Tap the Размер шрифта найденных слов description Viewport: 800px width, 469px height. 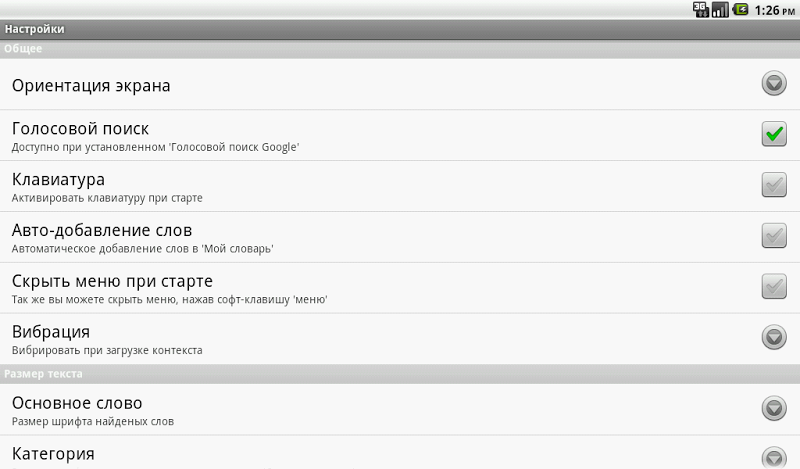tap(93, 421)
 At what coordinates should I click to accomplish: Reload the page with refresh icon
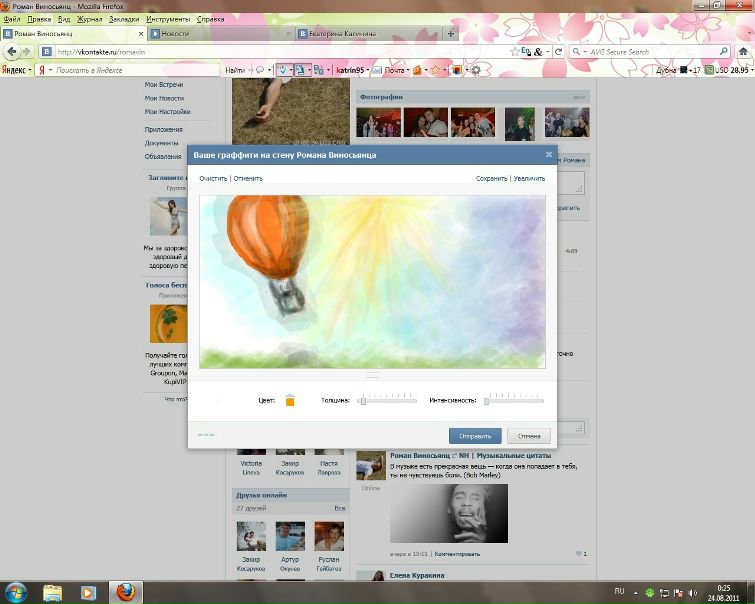click(559, 52)
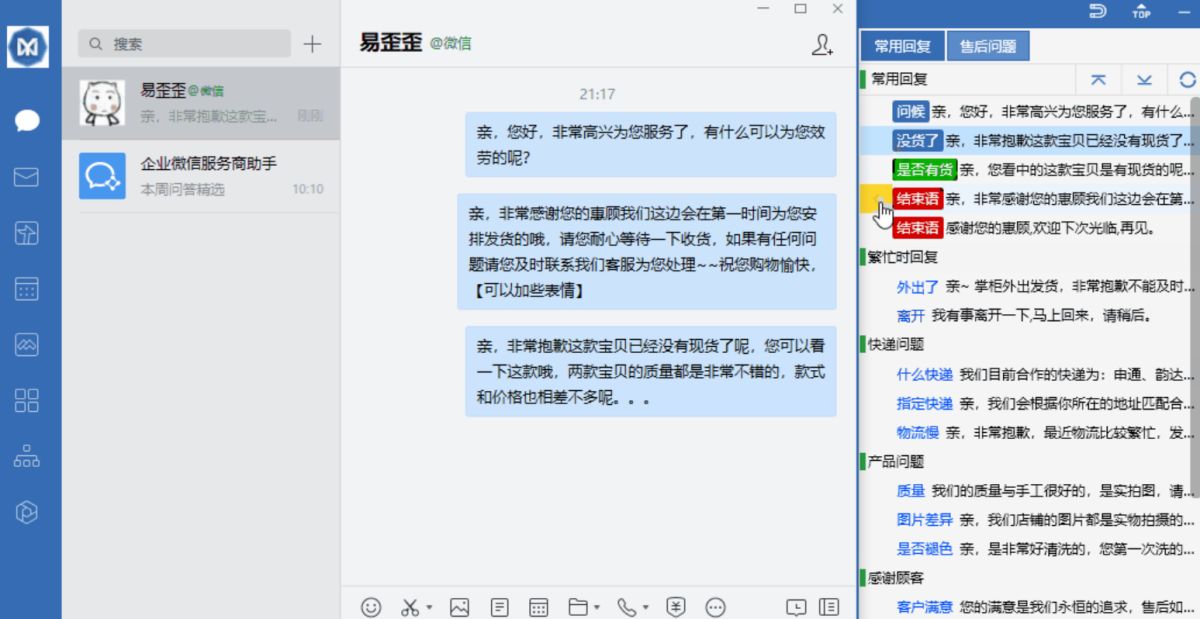Start a voice call with the phone icon

click(x=627, y=607)
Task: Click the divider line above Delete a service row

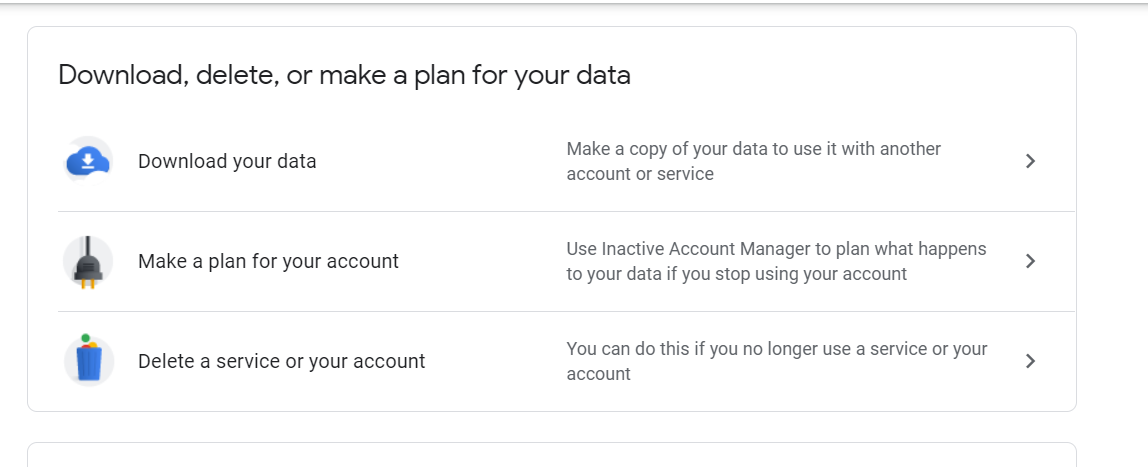Action: 566,312
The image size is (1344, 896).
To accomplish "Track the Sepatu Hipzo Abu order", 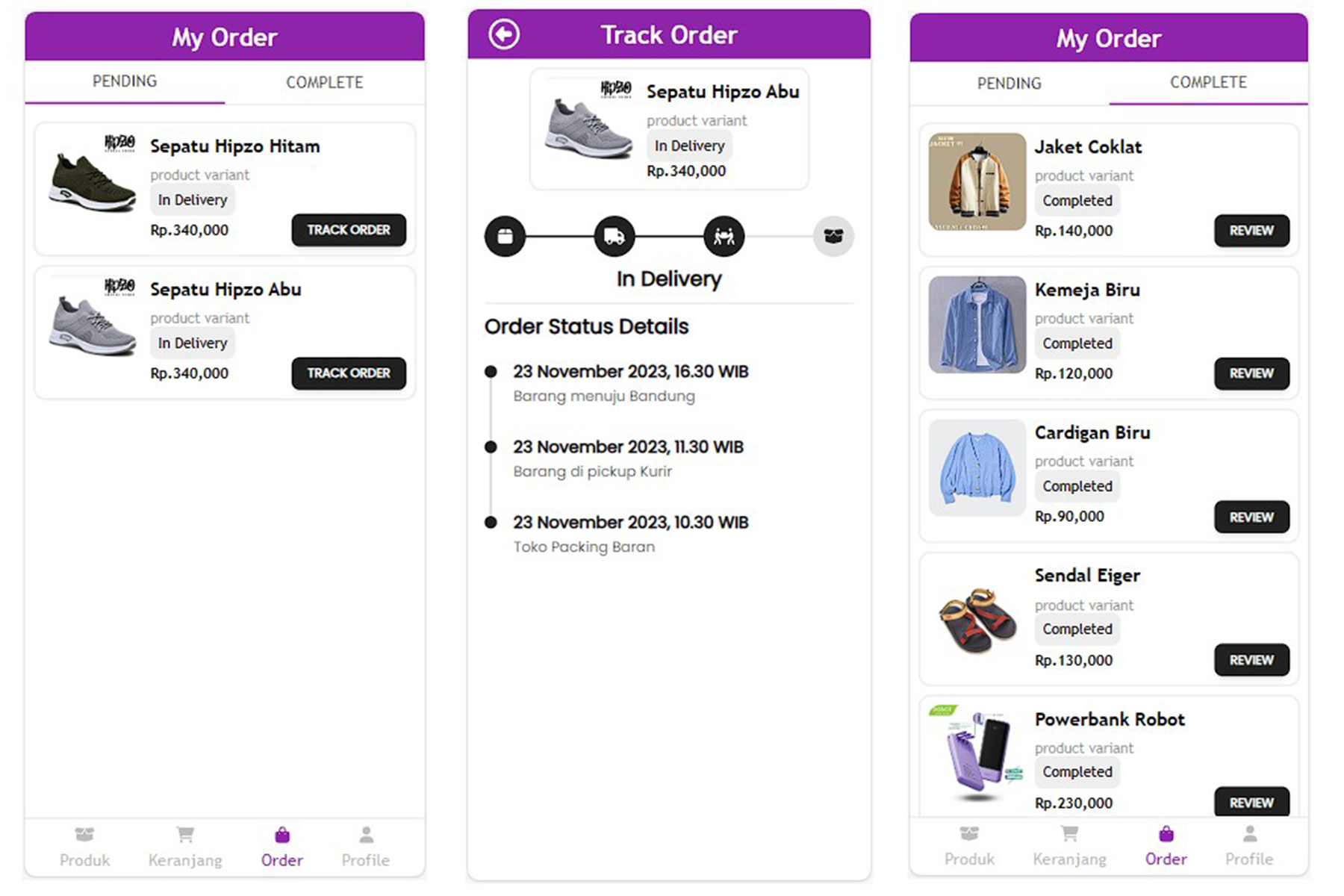I will [x=349, y=373].
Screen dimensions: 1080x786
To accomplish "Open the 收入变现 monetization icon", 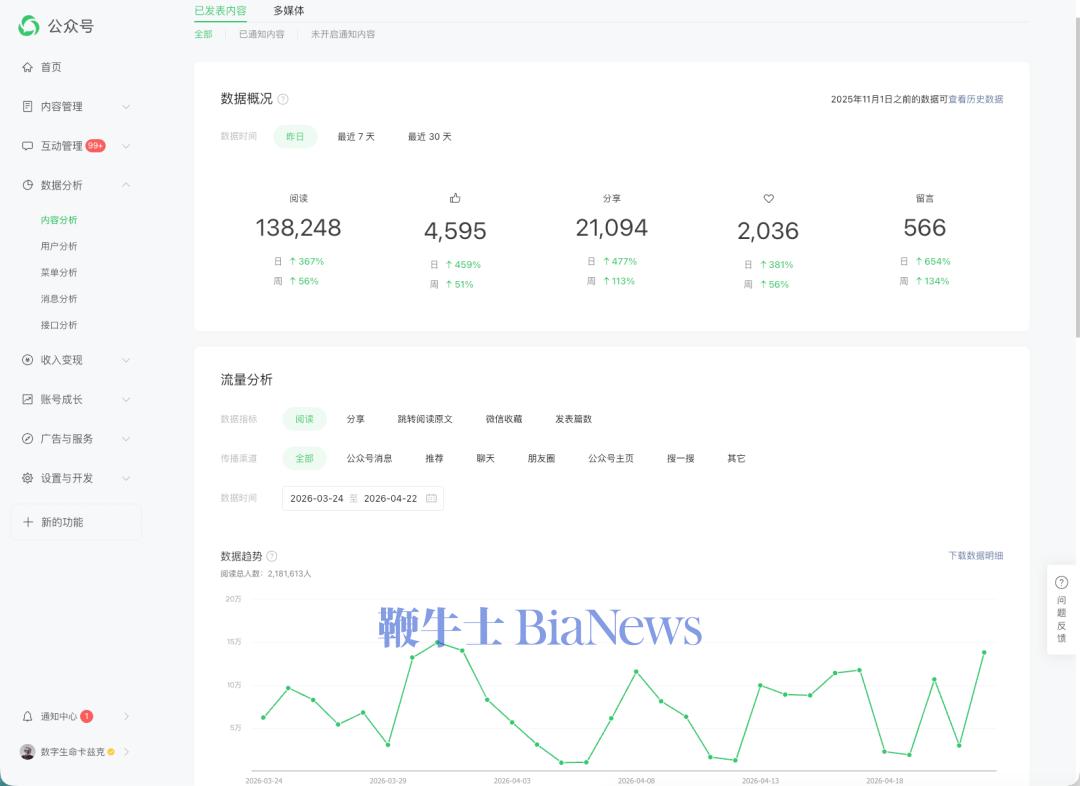I will point(28,360).
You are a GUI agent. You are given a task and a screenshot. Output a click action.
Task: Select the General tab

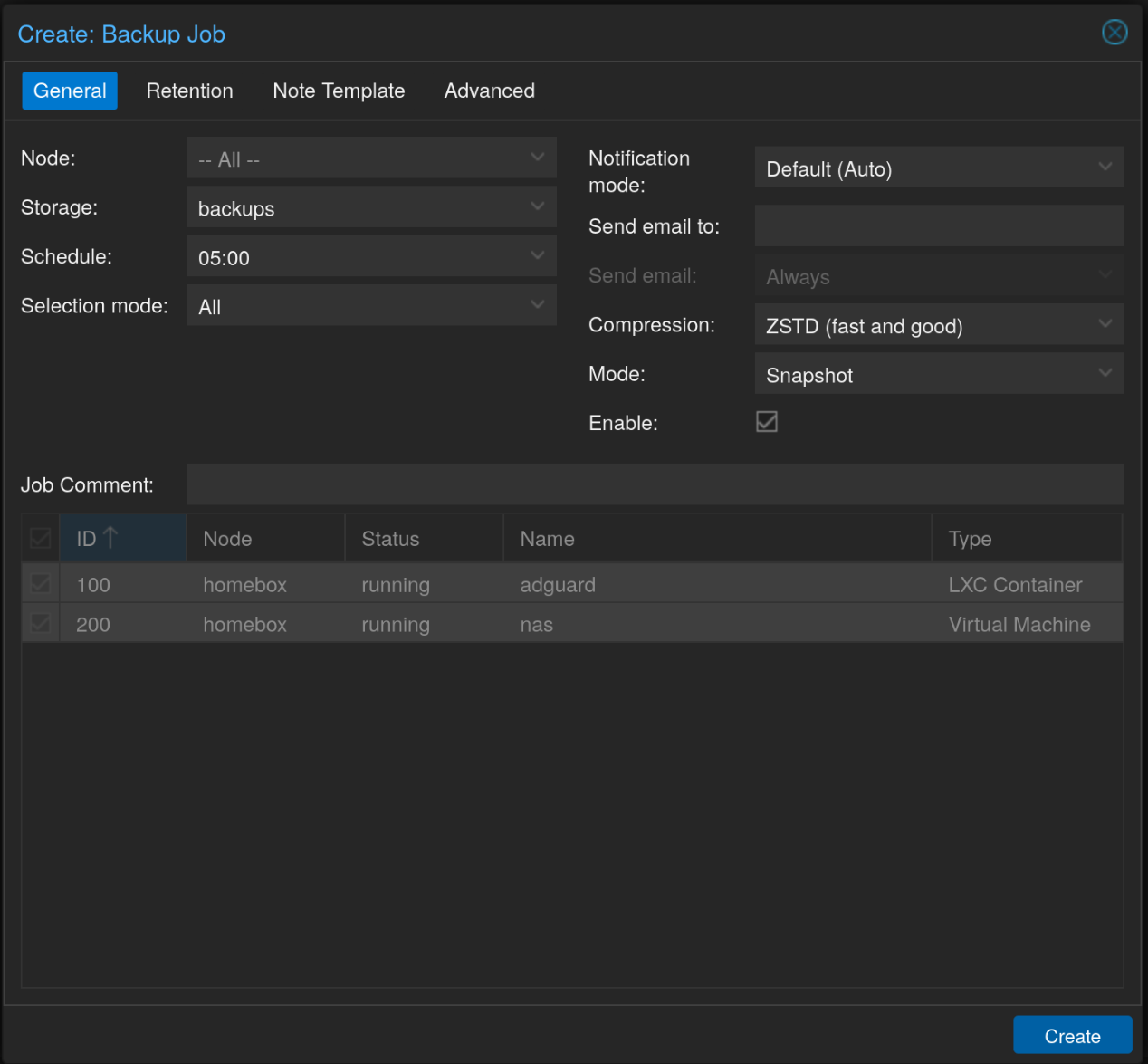[70, 91]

* [ABOUT THIS TASK]
Nothing but the lines from the line containing "You are a GUI" through the end of the records belongs in the answer, written out exactly, both ends included, without pictures.

* [TASK RESPONSE]
You are a GUI agent. You are given a task and a screenshot. Output a click action.
Task: Select the General tab

[70, 91]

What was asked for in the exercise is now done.